_Exercise directions:_
Convert the lines below into a JSON list of strings with one string per line, leaving out blank lines and the pictures.

_Extracted data:_
***

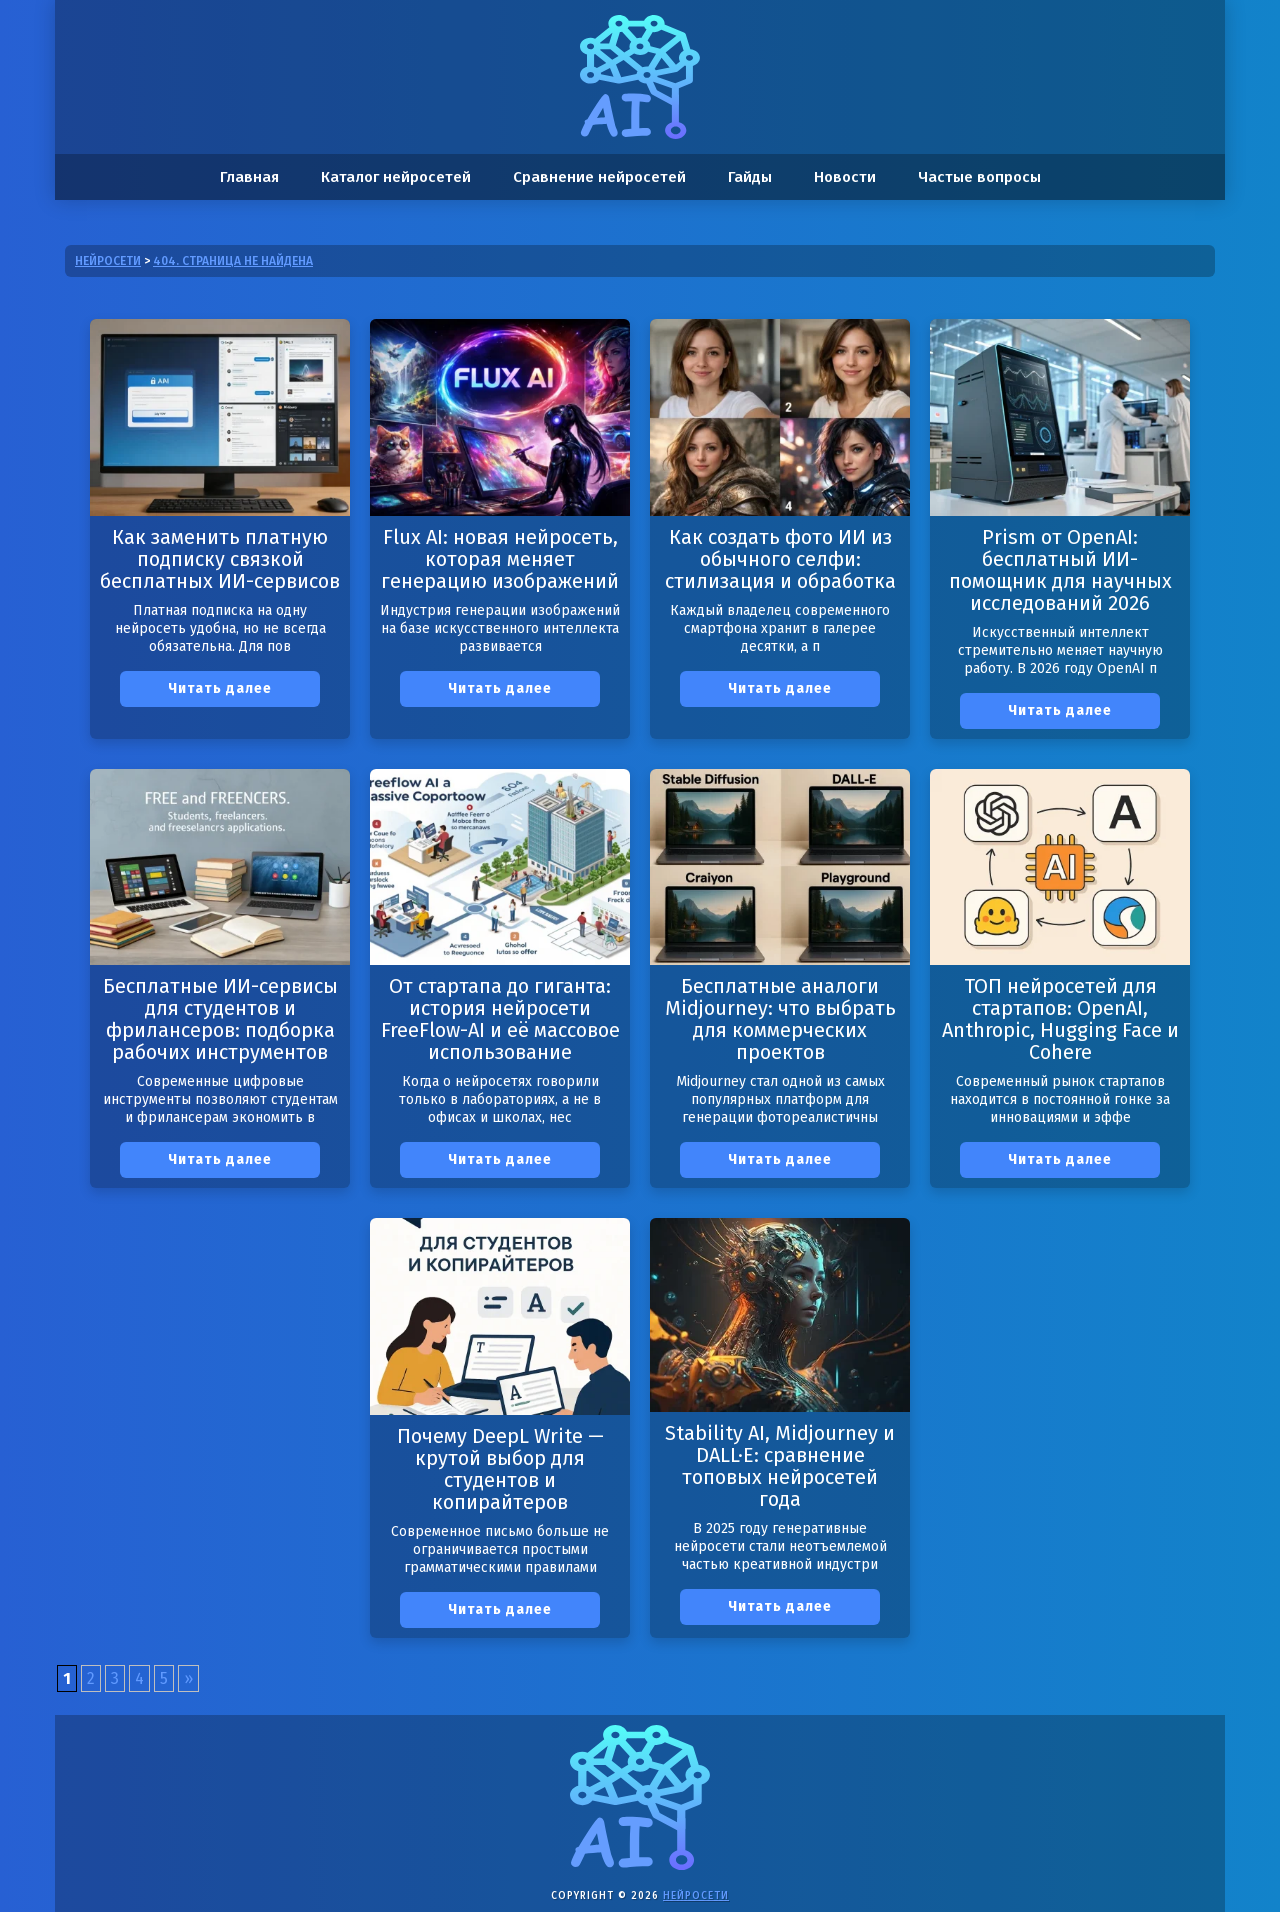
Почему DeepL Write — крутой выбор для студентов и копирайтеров (500, 1469)
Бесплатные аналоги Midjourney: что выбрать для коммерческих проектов (780, 1019)
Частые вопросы (979, 177)
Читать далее (220, 688)
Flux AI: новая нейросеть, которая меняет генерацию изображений (500, 559)
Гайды (750, 177)
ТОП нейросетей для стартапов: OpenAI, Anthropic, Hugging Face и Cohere (1060, 1019)
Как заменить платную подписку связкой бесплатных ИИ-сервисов (220, 559)
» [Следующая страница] (188, 1678)
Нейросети (696, 1896)
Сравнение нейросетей (599, 177)
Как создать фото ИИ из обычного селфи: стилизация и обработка (780, 559)
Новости (845, 177)
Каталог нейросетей (396, 177)
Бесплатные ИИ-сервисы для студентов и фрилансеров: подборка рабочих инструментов (220, 1019)
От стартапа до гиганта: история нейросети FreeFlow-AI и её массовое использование (500, 1019)
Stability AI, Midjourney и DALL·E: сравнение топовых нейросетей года (780, 1466)
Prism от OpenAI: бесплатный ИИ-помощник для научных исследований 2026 (1060, 570)
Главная (249, 177)
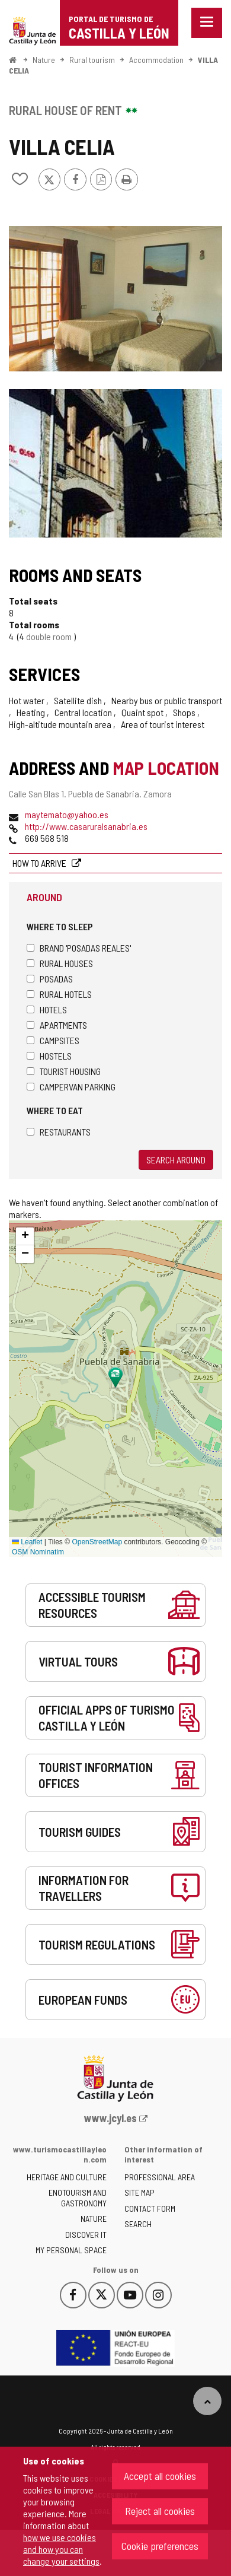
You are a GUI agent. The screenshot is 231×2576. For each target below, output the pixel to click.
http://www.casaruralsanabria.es (86, 826)
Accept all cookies (160, 2475)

***

_The reply:_
[
  "Почему DeepL Write — крутой выбор для студентов и копирайтеров (500, 1469)",
  "Бесплатные аналоги Midjourney: что выбрать для коммерческих проектов (780, 1019)",
  "Частые вопросы (979, 177)",
  "Читать далее (220, 688)",
  "Flux AI: новая нейросеть, которая меняет генерацию изображений (500, 559)",
  "Гайды (750, 177)",
  "ТОП нейросетей для стартапов: OpenAI, Anthropic, Hugging Face и Cohere (1060, 1019)",
  "Как заменить платную подписку связкой бесплатных ИИ-сервисов (220, 559)",
  "» [Следующая страница] (188, 1678)",
  "Нейросети (696, 1896)",
  "Сравнение нейросетей (599, 177)",
  "Как создать фото ИИ из обычного селфи: стилизация и обработка (780, 559)",
  "Новости (845, 177)",
  "Каталог нейросетей (396, 177)",
  "Бесплатные ИИ-сервисы для студентов и фрилансеров: подборка рабочих инструментов (220, 1019)",
  "От стартапа до гиганта: история нейросети FreeFlow-AI и её массовое использование (500, 1019)",
  "Stability AI, Midjourney и DALL·E: сравнение топовых нейросетей года (780, 1466)",
  "Prism от OpenAI: бесплатный ИИ-помощник для научных исследований 2026 (1060, 570)",
  "Главная (249, 177)",
  "You are a GUI agent. The screenshot is 231×2576. For each target below, output the pixel to click.",
  "http://www.casaruralsanabria.es (86, 826)",
  "Accept all cookies (160, 2475)"
]